Published: 01 September 2017


The MERP community of researchers and stakeholders encompasses an impressive range of knowledge and understanding of the UK’s marine ecosystems. To address many of the more ecological questions that interest us, we tend to apply this knowledge via a range of scientific and technical routes, typically using some combination of theory and data, statistical and mathematical modelling, observation and experiment.

However, as we venture into more complex questions, particularly those questions which combine ecological systems with the social and political systems of management, we start to hit limitations in these techniques. An option being explored throughout MERP is to improve our methods to handle more complex cases and to complement this, we can also think about drawing on our community’s knowledge and understanding in less orthodox ways. This is something we are exploring in our 'Cumulative Effects' work in Work Package 3, where we are trying to understand the effects of multiple management options on multiple indicators of ecosystem state.
 
Part of the challenge here is to re-cast ecological questions in terms that have more immediate management relevance.

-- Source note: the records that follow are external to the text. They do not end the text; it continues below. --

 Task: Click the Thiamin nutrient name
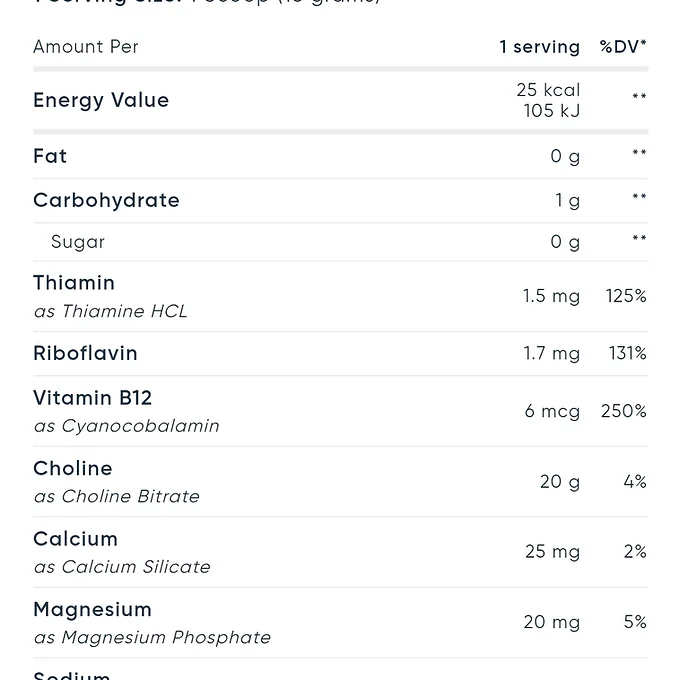click(74, 283)
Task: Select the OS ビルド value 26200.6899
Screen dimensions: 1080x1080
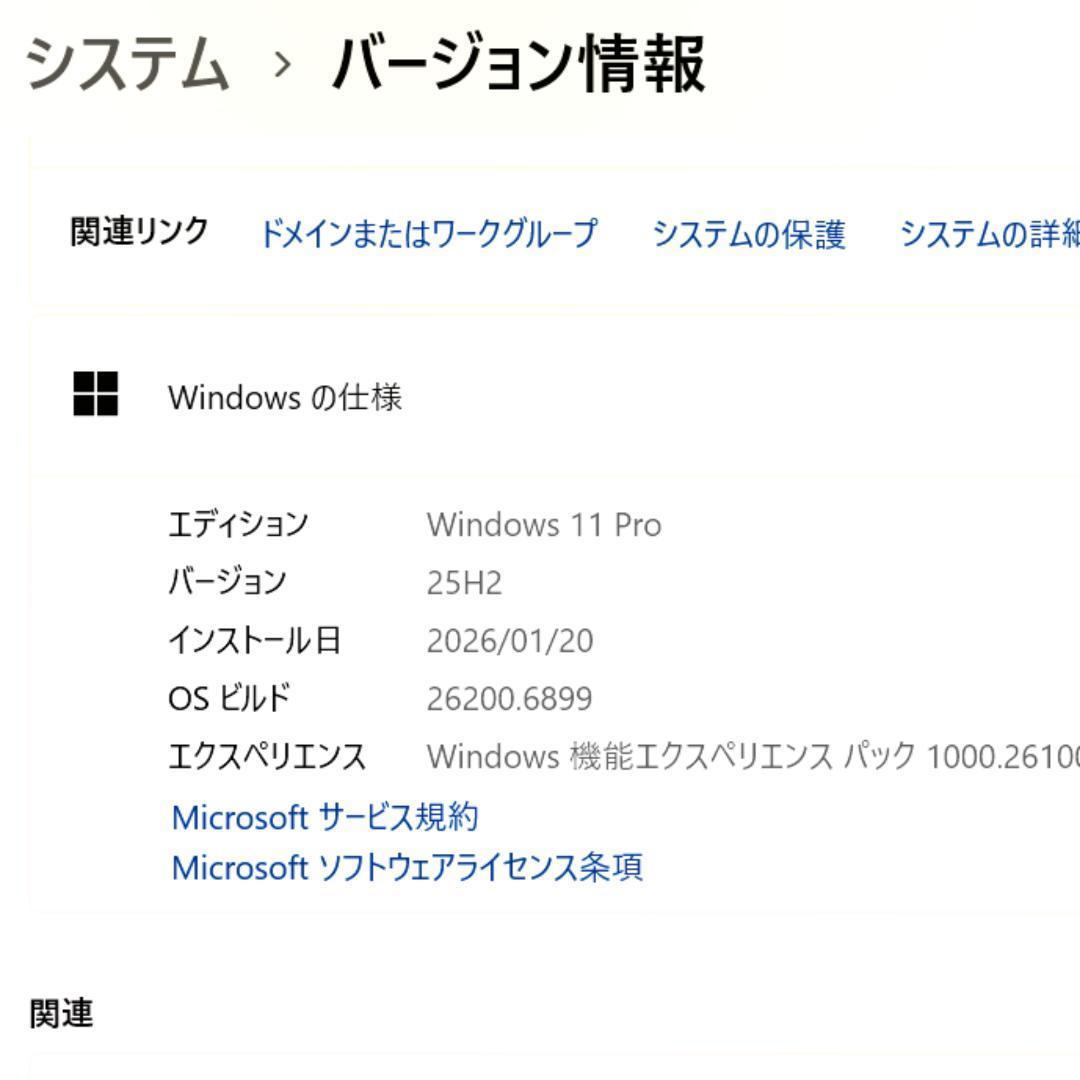Action: coord(513,698)
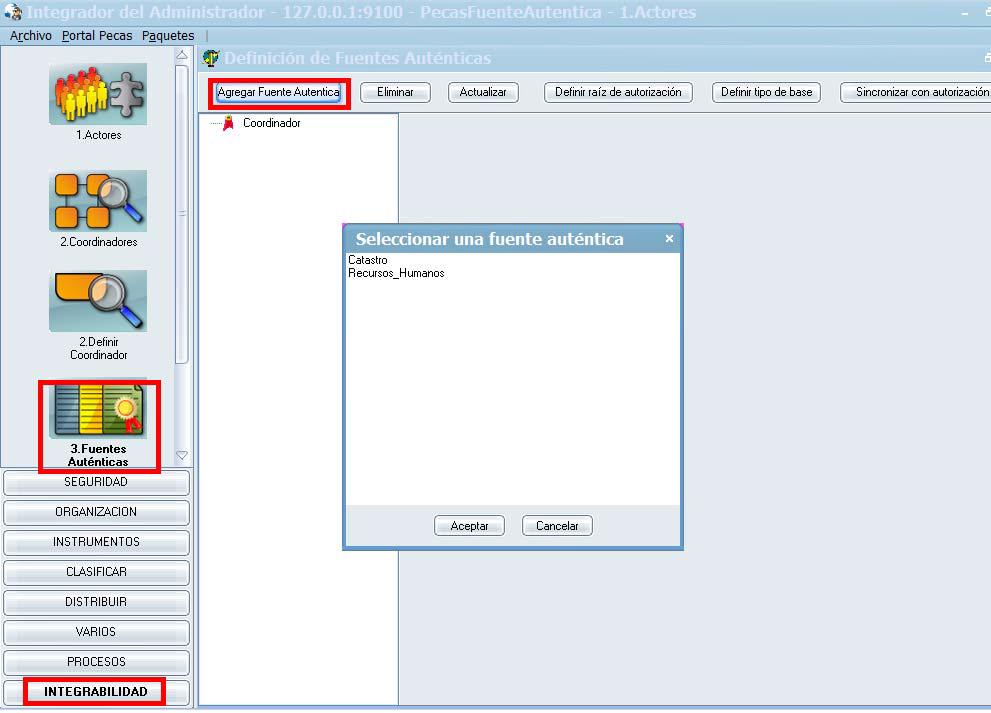Select Catastro from the source list

point(368,260)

We are doing this by focusing on well-established indicators of ecosystem state, already been adopted by organisations, such as OSPAR, which can be derived from the ecological data we have been collating within MERP’s Work Package 1, such as abundance and body size. We then think about responses of these indicators to a range of possible impacts, adopting methods used in risk assessment to create chains of impact from causes (‘hazards’) to consequences (ecological effects), describing how these will be affected by preventative or mitigating management actions.

Tracing how these chains of impact interact i.e. how multiple impacts and managment actions combine to affect ecosystem indicators, benefits from data but often we lack appropriate data to fully quantify the network models we are building. Fortunately, the methods we employ are flexible and allow us to incorporate more qualitative information, including the subjective expert judgements of the MERP researcher and stakeholder communities, regarding the likely form of individual relationships and their interactions.
 
At present, we are busy preparing for our first major stakeholder workshop to apply these methods to our Cardigan Bay case study. Working with our stakeholders we will use this to test and refine methods, which in turn will help us to incorporate expert knowledge into our models of the ecological and management system, and explore how we can effectively communicate the outputs of these models in a form that is useful to decision makers. Building on ongoing work on expert elicitation and effective visual communication of complex model ouputs within MERP, we will be able to help with the challenging task of assessing the cumulative effects of mutliple impacts and management actions on our marine ecosystems.